Delegate to the GitHub agent:

- Branch: `auto-fix/<short-description>` (e.g. `auto-fix/missing-prisma-schema`)
- Read the problematic file, generate the minimal fix
- Commit with message: `fix: <description of what was fixed>`
- Open PR from fix branch into default branch
- **Never merge** — return PR URL for user approval

### 5. NOTIFY

Send to all configured notification channels:

**If fix PR created:**
```
Failure detected for [app name].
Root cause: [one-line summary].
Auto-fix PR: [pr_url]
Review and merge to trigger redeploy.
```

**If no fix possible:**
```
Failure detected for [app name].
Root cause: [one-line summary].
Recommended action: [specific next step].
```

**If diagnosis inconclusive:**
```
Issue detected for [app name].
Findings: [what was observed].
Unable to determine root cause automatically.
Please investigate: [specific things to check].
```

### 6. VERIFY (after user merges fix)

If the fix PR is merged and a new deployment triggers:

- Run post-deploy-verification checks
- If healthy: notify "Issue resolved after fix merge"
- If still failing: escalate — "Fix did not resolve the issue, further investigation needed"

## Rules

- Never merge PRs automatically — always require user approval
- Never push to main/master — always use fix branches
- Do not retry the same fix more than once
- Maximum 3 auto-fix attempts per incident before escalating to user
- Include all relevant context when delegating to sub-agents
- Every response must end with a concrete result or completed action

## Anti-Patterns

- **Fixing symptoms instead of root cause**: If the container OOM-kills, don't just increase memory — investigate the memory consumer
- **Auto-fixing infrastructure issues**: Server-level problems (disk full, Docker daemon down) can't be fixed via code PR
- **Notifying without actionable information**: "Something went wrong" is useless — always include what failed, why, and what to do
- **Cascading fixes**: If fix A causes failure B, stop and escalate — don't chain auto-fixes

## Related Skills

- **`failure-diagnosis`** — Pattern tables for identifying root causes
- **`rollback-strategy`** — When to rollback vs fix forward
- **`post-deploy-verification`** — Verify fix worked after merge

## Event Context

Your prompt contains the full incident context formatted by the event pipeline.

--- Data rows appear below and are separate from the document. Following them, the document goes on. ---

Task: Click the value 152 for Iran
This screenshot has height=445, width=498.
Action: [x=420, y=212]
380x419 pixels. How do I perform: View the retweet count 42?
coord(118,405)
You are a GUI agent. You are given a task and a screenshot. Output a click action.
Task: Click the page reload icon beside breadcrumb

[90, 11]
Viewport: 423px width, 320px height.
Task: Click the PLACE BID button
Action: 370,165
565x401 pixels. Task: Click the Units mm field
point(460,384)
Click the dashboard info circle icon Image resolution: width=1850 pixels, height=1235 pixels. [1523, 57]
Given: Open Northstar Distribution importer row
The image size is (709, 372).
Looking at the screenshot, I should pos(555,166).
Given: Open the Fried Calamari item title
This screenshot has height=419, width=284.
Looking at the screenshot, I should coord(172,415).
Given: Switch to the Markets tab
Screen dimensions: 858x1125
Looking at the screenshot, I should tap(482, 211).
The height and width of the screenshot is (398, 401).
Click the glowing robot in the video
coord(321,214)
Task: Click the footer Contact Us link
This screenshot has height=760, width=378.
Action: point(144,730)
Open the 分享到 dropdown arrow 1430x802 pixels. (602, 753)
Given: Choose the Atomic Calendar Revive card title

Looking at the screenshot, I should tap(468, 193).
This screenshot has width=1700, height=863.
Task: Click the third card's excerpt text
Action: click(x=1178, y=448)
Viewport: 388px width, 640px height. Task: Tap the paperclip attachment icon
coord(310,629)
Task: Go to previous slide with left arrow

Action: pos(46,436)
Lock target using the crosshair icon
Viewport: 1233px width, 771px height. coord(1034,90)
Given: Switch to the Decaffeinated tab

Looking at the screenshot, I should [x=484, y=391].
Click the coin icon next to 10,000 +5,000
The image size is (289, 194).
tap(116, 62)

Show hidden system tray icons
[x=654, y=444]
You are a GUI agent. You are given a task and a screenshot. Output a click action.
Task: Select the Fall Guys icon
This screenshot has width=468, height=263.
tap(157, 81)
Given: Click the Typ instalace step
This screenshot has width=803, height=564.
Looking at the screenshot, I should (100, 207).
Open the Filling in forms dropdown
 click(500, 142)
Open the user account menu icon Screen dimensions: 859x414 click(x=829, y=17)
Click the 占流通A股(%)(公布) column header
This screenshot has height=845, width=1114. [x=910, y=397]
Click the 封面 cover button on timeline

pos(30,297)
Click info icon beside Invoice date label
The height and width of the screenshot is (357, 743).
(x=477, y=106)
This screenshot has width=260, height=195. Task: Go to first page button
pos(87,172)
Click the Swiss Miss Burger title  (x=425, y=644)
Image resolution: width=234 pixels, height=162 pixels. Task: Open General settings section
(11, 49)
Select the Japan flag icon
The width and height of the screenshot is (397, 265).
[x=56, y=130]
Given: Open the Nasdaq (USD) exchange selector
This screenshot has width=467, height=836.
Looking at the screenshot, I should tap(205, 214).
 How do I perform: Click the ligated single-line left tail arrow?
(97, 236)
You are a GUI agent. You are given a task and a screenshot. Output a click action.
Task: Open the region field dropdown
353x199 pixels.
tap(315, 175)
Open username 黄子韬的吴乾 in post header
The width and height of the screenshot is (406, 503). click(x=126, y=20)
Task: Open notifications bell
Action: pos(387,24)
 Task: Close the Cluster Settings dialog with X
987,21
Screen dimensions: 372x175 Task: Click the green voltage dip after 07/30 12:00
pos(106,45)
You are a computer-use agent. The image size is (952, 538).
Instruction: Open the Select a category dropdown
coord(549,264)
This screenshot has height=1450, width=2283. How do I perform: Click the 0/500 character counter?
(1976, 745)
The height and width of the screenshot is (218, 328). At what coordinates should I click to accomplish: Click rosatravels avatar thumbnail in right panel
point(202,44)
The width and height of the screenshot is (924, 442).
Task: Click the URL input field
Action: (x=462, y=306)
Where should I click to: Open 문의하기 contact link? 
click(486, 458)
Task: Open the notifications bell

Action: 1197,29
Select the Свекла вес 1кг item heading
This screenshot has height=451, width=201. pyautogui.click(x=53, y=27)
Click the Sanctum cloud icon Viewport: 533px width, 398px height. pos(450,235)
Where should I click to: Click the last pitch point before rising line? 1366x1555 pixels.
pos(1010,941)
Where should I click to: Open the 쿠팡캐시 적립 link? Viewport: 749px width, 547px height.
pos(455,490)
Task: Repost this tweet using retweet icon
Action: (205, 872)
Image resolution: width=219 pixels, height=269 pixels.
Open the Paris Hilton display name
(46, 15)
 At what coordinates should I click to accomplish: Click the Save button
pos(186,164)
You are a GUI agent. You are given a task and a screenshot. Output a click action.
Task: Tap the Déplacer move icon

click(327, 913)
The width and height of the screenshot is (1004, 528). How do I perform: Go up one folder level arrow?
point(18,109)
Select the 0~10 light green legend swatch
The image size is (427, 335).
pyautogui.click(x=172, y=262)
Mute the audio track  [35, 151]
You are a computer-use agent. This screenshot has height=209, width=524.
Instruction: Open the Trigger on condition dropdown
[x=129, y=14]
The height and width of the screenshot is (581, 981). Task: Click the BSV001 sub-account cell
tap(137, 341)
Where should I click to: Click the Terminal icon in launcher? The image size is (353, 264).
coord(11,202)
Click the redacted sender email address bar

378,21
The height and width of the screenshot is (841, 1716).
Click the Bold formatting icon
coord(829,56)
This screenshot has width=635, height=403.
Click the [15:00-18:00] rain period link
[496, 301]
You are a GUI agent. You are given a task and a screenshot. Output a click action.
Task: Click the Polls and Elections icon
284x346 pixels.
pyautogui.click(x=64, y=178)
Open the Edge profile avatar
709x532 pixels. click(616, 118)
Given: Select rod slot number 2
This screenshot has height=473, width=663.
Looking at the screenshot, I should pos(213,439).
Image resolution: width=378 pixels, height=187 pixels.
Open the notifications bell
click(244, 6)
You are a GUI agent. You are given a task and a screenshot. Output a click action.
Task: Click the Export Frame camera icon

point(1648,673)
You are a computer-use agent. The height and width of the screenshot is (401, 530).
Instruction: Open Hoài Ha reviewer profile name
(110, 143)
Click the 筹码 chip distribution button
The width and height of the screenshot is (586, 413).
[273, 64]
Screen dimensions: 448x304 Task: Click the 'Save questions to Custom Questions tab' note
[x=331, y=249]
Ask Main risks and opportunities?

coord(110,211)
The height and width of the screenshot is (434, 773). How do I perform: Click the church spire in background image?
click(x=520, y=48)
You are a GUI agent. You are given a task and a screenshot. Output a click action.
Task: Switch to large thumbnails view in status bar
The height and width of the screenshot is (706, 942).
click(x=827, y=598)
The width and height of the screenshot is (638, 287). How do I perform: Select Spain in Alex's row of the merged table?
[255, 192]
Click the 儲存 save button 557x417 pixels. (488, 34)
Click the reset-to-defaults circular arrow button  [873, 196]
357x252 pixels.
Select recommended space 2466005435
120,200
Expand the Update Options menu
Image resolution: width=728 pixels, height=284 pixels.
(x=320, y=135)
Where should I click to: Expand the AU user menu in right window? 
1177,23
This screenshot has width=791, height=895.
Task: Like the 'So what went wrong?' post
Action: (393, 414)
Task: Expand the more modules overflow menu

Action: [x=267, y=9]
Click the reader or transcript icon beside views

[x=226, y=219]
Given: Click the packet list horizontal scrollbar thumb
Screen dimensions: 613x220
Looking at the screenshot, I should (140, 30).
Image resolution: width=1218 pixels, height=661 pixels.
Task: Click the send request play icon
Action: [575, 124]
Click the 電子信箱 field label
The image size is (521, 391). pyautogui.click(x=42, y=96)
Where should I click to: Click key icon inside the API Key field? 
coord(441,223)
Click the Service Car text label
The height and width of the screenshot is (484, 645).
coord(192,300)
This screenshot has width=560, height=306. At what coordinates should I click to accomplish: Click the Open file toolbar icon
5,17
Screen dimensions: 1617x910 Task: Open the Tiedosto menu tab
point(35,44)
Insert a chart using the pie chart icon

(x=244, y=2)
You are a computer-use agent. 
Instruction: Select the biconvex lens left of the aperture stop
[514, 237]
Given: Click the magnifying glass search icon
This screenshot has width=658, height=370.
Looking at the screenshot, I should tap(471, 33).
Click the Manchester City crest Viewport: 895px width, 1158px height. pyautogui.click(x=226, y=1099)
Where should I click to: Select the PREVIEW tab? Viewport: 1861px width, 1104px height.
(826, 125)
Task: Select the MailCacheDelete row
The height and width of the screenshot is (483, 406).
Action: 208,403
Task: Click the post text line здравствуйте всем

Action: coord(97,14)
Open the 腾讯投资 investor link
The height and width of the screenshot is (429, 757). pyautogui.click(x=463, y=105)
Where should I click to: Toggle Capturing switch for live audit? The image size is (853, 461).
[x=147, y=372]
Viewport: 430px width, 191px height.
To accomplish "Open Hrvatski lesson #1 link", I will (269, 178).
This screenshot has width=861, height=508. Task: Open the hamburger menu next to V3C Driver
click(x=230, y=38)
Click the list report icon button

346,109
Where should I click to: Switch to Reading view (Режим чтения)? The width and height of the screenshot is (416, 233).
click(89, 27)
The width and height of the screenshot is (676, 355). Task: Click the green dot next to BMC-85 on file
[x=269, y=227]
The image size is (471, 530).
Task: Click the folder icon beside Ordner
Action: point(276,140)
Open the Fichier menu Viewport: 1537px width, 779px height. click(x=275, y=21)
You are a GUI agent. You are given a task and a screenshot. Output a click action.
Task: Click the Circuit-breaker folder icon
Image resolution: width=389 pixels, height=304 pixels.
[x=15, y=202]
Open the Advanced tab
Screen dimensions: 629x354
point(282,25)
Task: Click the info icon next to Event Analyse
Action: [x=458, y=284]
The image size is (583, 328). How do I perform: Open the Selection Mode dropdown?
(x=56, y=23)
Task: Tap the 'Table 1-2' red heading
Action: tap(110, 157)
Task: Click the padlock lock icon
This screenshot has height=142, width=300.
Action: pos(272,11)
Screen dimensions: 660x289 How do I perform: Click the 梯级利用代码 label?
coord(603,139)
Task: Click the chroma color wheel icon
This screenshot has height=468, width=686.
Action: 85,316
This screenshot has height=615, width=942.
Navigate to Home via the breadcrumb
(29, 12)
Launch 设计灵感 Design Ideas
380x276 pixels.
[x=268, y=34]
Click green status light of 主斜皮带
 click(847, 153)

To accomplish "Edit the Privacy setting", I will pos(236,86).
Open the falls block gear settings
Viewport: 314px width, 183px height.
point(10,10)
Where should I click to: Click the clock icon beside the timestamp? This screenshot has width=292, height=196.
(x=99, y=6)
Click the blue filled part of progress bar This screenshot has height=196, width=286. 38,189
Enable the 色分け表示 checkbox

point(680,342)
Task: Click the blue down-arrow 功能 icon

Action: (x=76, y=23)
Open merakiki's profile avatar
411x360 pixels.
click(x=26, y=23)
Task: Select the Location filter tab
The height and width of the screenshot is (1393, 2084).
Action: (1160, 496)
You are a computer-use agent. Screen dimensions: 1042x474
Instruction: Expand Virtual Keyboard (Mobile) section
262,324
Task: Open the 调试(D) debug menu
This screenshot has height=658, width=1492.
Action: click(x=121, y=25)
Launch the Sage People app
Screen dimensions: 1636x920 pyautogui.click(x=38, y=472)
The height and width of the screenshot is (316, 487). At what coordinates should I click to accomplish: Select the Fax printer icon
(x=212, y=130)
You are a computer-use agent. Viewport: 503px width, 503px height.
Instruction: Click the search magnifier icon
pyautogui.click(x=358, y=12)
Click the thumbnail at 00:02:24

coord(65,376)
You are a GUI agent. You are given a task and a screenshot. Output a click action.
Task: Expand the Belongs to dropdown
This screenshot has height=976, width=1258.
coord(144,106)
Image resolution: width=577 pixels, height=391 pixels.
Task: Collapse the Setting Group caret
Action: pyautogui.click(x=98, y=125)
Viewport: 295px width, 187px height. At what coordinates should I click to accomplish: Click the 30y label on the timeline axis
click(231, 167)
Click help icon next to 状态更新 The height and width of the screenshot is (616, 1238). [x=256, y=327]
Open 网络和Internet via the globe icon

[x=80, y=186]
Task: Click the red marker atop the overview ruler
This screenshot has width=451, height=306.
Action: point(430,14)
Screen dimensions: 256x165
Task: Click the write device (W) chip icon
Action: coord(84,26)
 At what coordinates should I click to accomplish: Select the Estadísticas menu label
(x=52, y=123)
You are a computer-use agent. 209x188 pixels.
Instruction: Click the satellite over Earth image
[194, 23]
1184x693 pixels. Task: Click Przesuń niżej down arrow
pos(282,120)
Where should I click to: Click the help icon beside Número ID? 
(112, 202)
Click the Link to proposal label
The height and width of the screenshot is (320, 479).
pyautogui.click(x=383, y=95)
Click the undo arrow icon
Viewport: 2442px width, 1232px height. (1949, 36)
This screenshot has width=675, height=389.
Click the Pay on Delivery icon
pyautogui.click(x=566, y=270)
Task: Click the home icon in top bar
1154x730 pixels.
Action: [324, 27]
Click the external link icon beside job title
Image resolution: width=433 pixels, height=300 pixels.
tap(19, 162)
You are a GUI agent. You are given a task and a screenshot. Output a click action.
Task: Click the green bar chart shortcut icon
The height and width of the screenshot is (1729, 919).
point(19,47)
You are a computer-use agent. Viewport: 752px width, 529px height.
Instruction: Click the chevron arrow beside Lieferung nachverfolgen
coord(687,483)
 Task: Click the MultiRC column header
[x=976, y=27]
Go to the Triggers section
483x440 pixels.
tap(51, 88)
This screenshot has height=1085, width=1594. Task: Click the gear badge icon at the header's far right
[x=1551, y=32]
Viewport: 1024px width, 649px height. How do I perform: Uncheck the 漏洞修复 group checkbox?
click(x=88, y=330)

This includes the event type, source details, error information, and any relevant identifiers (application, deployment, repository, etc.). Use all provided context to drive your investigation.

## Safety Rules

- Never merge PRs. Always return the PR URL for user approval.
- Never push to main/master. Always create a fix branch.
- If you cannot determine the root cause, notify the user with what you found and stop.
- Do not retry the same fix more than once. Maximum 3 auto-fix attempts per incident before escalating.
- Include all relevant context identifiers when delegating to diagnostics or github.
- After delegation returns, immediately process the result. Never say work is "underway".
- Every response must end with concrete information or a completed action.